-- Records for this exercise follows --
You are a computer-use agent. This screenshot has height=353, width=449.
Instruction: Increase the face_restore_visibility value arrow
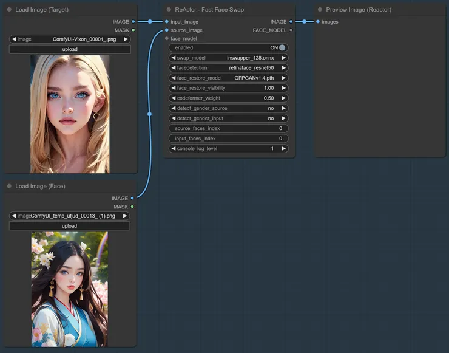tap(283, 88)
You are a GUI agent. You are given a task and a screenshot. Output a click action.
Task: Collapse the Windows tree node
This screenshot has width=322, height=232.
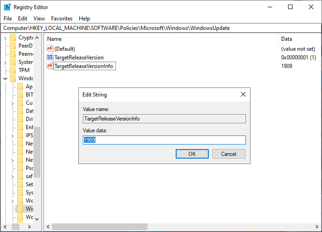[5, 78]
-- Records for this exercise concluded --
-- Records for this exercise follows --
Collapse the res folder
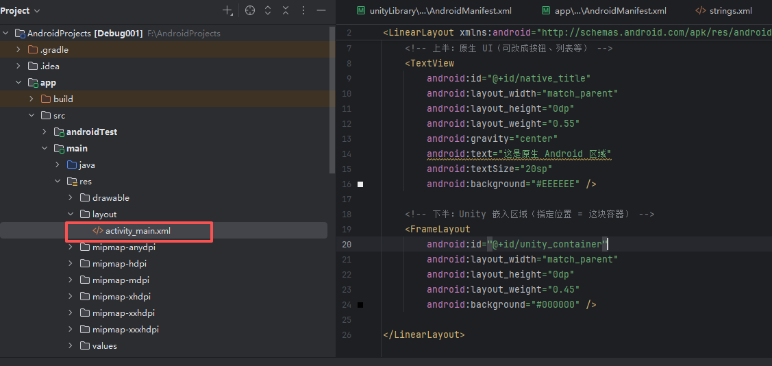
-- Records for this exercise concluded --
**The problem**
Tally the lines of the listing that hold the string "agent", then reply with that number alone.

**Written solution**
2